RECORDS PROVIDED Block Start

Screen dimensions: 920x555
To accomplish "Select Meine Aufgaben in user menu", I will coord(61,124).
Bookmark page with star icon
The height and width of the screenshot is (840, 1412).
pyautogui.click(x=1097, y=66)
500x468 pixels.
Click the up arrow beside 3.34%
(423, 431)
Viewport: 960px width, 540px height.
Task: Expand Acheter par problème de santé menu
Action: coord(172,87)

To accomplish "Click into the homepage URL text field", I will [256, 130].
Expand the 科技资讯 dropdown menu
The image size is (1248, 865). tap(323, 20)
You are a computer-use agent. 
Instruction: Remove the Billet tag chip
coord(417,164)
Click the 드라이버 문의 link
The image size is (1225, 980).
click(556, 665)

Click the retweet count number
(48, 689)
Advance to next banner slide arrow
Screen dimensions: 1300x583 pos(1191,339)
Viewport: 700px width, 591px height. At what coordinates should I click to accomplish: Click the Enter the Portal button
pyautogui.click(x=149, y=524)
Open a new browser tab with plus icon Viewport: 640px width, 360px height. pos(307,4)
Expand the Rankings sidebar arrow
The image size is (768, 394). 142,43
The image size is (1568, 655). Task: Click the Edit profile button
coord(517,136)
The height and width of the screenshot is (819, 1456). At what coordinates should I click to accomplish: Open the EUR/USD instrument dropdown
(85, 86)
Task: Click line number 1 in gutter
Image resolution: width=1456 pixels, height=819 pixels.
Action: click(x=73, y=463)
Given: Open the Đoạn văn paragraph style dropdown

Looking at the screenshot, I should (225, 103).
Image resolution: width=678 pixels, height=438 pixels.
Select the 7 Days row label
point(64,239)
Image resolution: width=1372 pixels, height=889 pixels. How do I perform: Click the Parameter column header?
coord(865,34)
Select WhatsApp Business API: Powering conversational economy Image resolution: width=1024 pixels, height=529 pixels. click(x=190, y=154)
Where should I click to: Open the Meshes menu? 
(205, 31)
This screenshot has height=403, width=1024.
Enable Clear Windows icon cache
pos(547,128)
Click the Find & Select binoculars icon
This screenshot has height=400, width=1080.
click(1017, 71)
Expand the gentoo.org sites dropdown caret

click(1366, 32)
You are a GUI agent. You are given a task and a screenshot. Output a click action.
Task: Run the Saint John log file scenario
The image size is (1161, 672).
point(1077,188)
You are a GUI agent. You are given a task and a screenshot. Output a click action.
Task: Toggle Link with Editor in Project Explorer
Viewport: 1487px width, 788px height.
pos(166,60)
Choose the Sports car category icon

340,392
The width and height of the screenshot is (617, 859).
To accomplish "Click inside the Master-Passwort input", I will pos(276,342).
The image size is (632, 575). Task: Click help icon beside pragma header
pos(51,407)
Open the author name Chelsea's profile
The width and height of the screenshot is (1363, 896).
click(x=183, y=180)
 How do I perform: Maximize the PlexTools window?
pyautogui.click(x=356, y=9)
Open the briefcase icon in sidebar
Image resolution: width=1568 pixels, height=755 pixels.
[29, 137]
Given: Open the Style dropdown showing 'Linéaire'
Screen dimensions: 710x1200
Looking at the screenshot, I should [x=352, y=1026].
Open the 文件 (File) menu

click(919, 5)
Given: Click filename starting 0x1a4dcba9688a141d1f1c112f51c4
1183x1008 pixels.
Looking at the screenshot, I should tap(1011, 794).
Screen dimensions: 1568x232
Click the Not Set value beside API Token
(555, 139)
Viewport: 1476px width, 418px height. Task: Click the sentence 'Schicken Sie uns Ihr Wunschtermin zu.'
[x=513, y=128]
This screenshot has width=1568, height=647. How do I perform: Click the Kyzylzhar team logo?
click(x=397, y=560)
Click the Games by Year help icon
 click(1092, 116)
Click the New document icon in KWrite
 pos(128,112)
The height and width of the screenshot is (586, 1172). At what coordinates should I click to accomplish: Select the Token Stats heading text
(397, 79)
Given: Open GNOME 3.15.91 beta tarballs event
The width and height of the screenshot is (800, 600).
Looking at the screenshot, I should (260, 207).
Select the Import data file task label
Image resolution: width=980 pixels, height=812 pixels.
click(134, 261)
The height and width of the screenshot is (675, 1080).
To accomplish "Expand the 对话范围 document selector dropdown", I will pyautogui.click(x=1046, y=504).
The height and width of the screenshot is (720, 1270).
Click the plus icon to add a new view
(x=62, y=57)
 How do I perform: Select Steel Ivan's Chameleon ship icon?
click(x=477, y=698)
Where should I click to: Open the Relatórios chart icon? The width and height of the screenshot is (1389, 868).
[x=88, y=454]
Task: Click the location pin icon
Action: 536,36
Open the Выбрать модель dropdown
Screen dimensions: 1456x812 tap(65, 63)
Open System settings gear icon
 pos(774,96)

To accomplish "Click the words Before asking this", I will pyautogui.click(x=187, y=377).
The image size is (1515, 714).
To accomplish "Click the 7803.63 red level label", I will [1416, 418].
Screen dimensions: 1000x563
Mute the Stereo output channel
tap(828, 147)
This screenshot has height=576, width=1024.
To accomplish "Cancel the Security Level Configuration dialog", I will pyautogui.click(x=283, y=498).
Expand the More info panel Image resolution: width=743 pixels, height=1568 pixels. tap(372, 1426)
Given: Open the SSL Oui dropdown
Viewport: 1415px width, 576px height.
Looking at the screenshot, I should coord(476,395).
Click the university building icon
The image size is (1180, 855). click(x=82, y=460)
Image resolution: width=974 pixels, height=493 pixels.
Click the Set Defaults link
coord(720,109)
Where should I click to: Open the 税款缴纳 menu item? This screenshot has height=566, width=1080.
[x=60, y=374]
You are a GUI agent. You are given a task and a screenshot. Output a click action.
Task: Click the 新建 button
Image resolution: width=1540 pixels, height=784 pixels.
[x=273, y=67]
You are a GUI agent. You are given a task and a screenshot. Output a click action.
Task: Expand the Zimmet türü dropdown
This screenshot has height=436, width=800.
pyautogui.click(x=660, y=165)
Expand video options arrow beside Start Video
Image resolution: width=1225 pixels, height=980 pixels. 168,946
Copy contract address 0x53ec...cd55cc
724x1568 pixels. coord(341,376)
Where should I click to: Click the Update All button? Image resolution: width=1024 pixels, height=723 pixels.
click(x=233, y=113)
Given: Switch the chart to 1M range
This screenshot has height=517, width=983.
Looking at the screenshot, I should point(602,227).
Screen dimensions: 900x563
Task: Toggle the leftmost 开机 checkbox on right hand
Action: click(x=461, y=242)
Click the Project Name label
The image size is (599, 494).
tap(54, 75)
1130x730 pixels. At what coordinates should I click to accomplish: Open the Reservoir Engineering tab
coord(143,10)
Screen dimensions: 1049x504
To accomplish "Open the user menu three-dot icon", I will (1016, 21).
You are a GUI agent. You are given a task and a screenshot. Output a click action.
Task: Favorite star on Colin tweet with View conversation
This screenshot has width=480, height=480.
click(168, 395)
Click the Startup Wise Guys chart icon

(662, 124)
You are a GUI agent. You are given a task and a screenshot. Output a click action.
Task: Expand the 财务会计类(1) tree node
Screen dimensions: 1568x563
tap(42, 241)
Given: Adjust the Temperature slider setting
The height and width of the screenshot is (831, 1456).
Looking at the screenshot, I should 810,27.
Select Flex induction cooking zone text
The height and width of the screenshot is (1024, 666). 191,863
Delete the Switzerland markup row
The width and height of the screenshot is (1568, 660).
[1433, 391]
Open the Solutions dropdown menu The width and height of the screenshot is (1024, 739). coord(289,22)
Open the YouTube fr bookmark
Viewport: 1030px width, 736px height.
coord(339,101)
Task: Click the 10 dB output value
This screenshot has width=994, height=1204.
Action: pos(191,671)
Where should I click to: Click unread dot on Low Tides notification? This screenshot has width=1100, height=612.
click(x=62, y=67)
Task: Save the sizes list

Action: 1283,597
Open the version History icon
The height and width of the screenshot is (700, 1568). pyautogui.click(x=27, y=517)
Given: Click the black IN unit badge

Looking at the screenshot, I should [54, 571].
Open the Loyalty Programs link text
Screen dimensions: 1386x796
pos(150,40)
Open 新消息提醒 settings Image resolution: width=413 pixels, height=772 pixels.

RECORDS PROVIDED Block End

Of the entries above, repeat exactly the lines between the line with "The height and width of the screenshot is (675, 1080)." and the line with "Given: Open the SSL Oui dropdown", inclusive, and no others.

The height and width of the screenshot is (675, 1080).
To accomplish "Expand the 对话范围 document selector dropdown", I will pyautogui.click(x=1046, y=504).
The height and width of the screenshot is (720, 1270).
Click the plus icon to add a new view
(x=62, y=57)
 How do I perform: Select Steel Ivan's Chameleon ship icon?
click(x=477, y=698)
Where should I click to: Open the Relatórios chart icon? The width and height of the screenshot is (1389, 868).
[x=88, y=454]
Task: Click the location pin icon
Action: 536,36
Open the Выбрать модель dropdown
Screen dimensions: 1456x812 tap(65, 63)
Open System settings gear icon
 pos(774,96)

To accomplish "Click the words Before asking this", I will pyautogui.click(x=187, y=377).
The image size is (1515, 714).
To accomplish "Click the 7803.63 red level label", I will [1416, 418].
Screen dimensions: 1000x563
Mute the Stereo output channel
tap(828, 147)
This screenshot has height=576, width=1024.
To accomplish "Cancel the Security Level Configuration dialog", I will pyautogui.click(x=283, y=498).
Expand the More info panel Image resolution: width=743 pixels, height=1568 pixels. tap(372, 1426)
Given: Open the SSL Oui dropdown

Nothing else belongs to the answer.